İhracat ithalata ne kadar bağımlı?

Türkiye’de kent efsaneleri üretimi son derece başarılı ve etkili bir sektördür. Teorik yada ampirik temele dayanmayan afaki hipotezlerin genel kabul görmesi açısından, ekonomik konuların bağışıklığı olduğu söylenemez. Tersine, profesyonel ve akademik iktisatçılar bile yaygın ezberleri tekrarlamaya müsaittir. Bu yazıda bunlardan birini, Türkiye’de ihracatın ithalata bağımlılığının çok yüksek olduğu görüşünü ele almak istiyorum.

Aslında konu gündemime yeni gelmiyor. Bir süre önce, İktisat ve Toplum Dergisinin düzenlediği bir toplantı için Denizli’ye gitmiştik. Üniversitede Türkiye ekonomisi hakkında konuşurken, TL’deki değer kaybının ihracatı arttırarak büyümeye ve cari işlemler açığına olumlu katkı yapacağını söyledim. Genç bir meslektaş itiraz etti. İhracat ithalata çok bağımlıdır, ihracatla beraber ithalat da artar, büyüme ve dış açığa etkisi olmaz dedi. Fevri kaçan bir çıkış yaptığımı hatırlıyorum. İktisat ve Toplum Dergisinin Aralık 2018 sayısında yayınlanan kriz açık oturumunda salondan gelen soru beni bilgisayar başına oturmaya ikna etti. Soruyu aynen alıyorum: “Müsaade ederseniz Seyfettin hocama sormak istiyorum. Türkiye’nin ihraç ettiği her 100 dolarlık malın 70 dolarlık kısmı ithal ara mal ise o zaman ithalat düştüğü zaman ihracatın da düşmesi gerekmiyor mu hocam?”

% 70’i nereden çıkıyor?

Kent efsanesinin gücünden etkilenmemek mümkün değil. Fevkalade somut bir oran da getiriliyor: % 70. Böylece yapılan her 100 dolarlık ihracatın 70 dolarının ithal girdilerden oluştuğunu anlıyoruz. Aslında % 70 oranının kendisi de manidar; sağda solda sürekli aynı sayı tekrarlanıyor. Doğal olarak nereden çıktığını merak ettim. İlk iş kapsamlı bir Google taraması yaptım. Bir sürü link çıktı; teker teker kontrol ettim. İhracatla ilgili çalışmaların çoğunda ihracatta ithal girdi payının yüksek olduğu ifadesi yer alıyor, ama varsayım mı yoksa sonuç mu bir türlü anlaşılamıyor. Ayrıca ne bir oran veriliyor ne de bir ampirik araştırmaya referansa rastlanıyor. Ama belli ki bir yerlerde % 70 oranı hesaplanmış! Nerede? Kim tarafından? Meslektaşlarımdan bu konuda yardım istiyorum; bilen varsa lütfen bana da haber versin.

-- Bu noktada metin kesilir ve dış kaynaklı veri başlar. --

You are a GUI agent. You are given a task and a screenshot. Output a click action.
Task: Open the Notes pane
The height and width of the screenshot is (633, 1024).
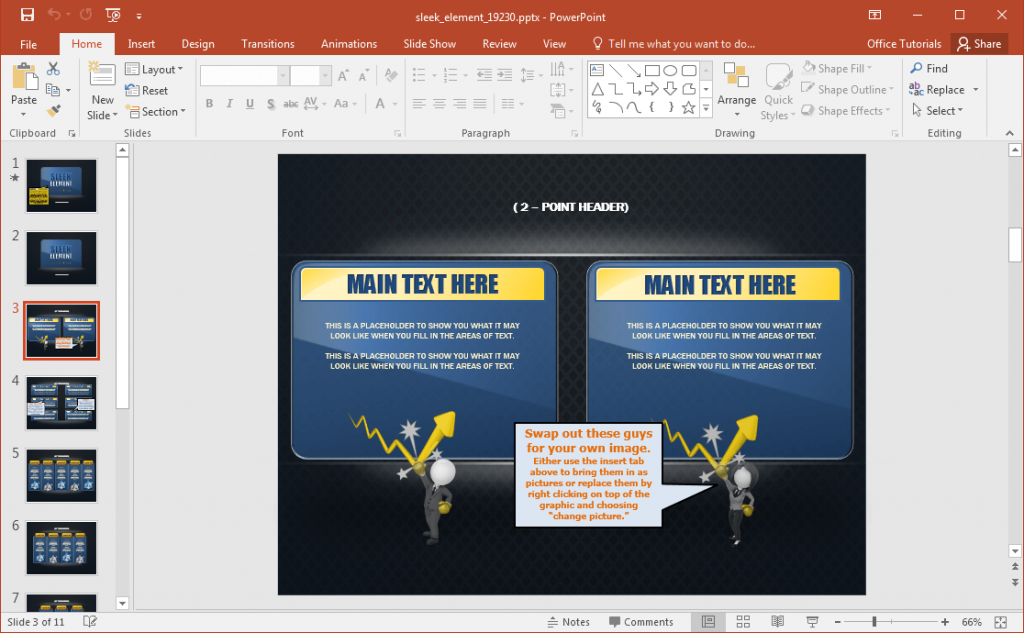coord(568,621)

Sayının kökenini saptayamadığıma göre, birkaç spekülasyon yapmamı mazur karşılayacağınızı umuyorum. İngilizce “learned guess” denir. Biri, % 70’in ideolojik olarak yüksek cazibesidir. İhracatın (imalat sanayinin) ithal girdilere aşırı bağımlılığı Türkiye ekonomisinin performansı hakkında karamsar bakışlarla uyumludur. Daha açık söyleyelim; Türkiye ekonomisi üzerine genel olumsuz yargıları destekler. Buna ek olarak, ekonominin uzun süredir en belirgin zafiyetini oluşturan dış açıkla mücadelede döviz kurunun etkin olmadığı, sorunun yapısal nedenlerden kaynaklandığı savını güçlendirir. Dış dengesizliğin aşırı değerli TL’den kaynaklandığı tezinin çürütülmesi ise dış açıkla para politikası arasında kurulabilecek bağlantıyı da perdeler. Velhasıl, % 70 sayısının sorgusuz sualsiz bu kadar kolay benimsenmesinin ekonomi politiği başlı başına bir yazı konusudur.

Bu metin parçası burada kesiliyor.